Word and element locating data
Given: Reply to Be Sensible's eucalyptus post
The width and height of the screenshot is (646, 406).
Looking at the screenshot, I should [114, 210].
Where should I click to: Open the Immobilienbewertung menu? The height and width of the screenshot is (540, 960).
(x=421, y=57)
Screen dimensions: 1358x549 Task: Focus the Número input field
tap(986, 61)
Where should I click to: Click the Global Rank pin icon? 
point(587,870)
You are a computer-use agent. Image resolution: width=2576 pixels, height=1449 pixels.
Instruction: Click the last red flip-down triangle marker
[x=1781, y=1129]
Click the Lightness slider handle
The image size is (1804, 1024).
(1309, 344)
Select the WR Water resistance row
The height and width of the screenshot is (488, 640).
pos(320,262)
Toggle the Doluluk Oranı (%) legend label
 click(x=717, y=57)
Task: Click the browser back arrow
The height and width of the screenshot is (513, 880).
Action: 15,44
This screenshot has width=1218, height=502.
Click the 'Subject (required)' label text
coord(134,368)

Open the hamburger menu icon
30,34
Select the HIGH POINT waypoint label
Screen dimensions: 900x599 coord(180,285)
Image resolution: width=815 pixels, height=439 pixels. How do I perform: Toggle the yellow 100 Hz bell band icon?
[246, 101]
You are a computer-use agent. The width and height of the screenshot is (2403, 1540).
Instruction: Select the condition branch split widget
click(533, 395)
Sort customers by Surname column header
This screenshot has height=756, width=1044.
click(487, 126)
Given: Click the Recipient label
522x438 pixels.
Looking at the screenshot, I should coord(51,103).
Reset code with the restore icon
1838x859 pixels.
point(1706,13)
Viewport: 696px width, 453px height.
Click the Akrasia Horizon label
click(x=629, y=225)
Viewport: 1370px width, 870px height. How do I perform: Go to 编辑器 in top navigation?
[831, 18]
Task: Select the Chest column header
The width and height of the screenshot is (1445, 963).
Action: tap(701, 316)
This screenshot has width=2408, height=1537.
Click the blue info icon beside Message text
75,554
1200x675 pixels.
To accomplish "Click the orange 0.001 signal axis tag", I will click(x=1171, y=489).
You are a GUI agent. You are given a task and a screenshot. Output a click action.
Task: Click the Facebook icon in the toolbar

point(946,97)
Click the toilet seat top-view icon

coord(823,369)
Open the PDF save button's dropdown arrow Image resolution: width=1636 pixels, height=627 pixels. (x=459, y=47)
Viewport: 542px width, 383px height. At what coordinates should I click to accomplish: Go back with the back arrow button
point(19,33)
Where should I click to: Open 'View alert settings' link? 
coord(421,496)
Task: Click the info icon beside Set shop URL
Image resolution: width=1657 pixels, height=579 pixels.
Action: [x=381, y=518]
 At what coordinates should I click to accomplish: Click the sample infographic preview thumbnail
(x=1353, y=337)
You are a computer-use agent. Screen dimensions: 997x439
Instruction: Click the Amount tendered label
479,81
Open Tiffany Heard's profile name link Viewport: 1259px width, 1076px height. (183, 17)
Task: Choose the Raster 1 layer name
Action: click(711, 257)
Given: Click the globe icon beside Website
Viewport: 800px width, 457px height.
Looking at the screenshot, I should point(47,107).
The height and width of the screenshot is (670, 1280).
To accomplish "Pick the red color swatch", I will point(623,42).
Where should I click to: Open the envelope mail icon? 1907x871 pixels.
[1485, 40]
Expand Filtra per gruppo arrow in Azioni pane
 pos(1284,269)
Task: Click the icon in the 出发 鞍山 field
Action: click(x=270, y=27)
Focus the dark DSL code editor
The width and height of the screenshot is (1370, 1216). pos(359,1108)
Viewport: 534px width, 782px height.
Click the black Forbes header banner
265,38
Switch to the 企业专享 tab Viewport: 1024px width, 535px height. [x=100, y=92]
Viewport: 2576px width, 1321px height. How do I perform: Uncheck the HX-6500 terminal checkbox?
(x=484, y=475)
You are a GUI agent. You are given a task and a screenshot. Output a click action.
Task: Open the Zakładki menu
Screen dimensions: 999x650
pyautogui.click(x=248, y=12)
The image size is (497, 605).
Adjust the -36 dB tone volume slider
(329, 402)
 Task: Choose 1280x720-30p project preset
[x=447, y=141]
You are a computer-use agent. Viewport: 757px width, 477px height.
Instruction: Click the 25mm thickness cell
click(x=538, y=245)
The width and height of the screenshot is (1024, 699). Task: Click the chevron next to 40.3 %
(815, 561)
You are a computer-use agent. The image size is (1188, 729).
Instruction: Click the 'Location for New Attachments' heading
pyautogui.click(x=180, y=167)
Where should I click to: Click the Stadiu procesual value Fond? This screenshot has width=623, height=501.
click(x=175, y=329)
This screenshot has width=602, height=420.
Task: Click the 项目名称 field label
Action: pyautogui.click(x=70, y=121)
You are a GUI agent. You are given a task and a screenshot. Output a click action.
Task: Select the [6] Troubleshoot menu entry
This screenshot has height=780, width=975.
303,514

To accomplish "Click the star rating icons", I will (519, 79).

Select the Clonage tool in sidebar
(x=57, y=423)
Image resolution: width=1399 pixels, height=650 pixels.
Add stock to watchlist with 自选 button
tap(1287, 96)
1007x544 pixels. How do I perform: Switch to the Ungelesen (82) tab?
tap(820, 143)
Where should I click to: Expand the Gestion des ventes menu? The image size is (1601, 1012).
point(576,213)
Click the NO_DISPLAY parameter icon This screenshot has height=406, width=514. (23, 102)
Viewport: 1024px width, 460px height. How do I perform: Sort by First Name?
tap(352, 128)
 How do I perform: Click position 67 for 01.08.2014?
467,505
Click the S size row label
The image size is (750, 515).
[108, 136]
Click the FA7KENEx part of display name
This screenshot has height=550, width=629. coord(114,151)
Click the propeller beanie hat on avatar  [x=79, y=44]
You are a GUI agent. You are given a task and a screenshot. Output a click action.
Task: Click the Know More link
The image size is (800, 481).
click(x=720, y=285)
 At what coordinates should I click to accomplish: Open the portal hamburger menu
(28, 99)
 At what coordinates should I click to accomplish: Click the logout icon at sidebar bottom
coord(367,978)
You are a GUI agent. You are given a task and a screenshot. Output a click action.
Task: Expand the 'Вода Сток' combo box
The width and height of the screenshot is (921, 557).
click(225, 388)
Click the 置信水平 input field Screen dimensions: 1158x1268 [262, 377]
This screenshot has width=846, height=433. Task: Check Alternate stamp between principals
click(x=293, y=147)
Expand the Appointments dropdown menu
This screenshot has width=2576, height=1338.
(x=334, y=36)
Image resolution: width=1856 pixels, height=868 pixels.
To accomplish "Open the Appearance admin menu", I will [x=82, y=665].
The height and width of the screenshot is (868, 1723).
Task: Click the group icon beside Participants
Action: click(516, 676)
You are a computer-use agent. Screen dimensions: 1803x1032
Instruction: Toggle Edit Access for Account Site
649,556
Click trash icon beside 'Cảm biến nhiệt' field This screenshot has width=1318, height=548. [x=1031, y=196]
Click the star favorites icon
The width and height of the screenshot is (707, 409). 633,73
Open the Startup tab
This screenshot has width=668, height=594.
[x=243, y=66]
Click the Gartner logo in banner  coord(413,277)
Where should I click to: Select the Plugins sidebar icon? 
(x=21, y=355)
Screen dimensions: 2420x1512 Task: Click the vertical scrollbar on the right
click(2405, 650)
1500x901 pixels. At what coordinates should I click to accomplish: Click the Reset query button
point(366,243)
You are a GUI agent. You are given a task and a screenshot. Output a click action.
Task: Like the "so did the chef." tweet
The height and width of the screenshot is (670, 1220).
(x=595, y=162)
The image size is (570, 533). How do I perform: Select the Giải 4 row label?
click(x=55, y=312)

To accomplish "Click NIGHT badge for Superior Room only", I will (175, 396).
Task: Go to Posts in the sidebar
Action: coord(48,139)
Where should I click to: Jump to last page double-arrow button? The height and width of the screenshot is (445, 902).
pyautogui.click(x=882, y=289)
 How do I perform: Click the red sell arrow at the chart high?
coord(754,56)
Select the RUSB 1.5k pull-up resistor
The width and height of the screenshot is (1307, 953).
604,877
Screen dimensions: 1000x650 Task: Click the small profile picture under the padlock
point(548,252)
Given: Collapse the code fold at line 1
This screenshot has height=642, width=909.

• [Exercise directions] Copy the rows from the line containing "How do I perform: Click position" down to the line containing "Click the propeller", swapping "display name" for "username" and leaving everything else unchanged.

• [Right answer]
 How do I perform: Click position 67 for 01.08.2014?
467,505
Click the S size row label
The image size is (750, 515).
[108, 136]
Click the FA7KENEx part of username
This screenshot has height=550, width=629. coord(114,151)
Click the propeller beanie hat on avatar  [x=79, y=44]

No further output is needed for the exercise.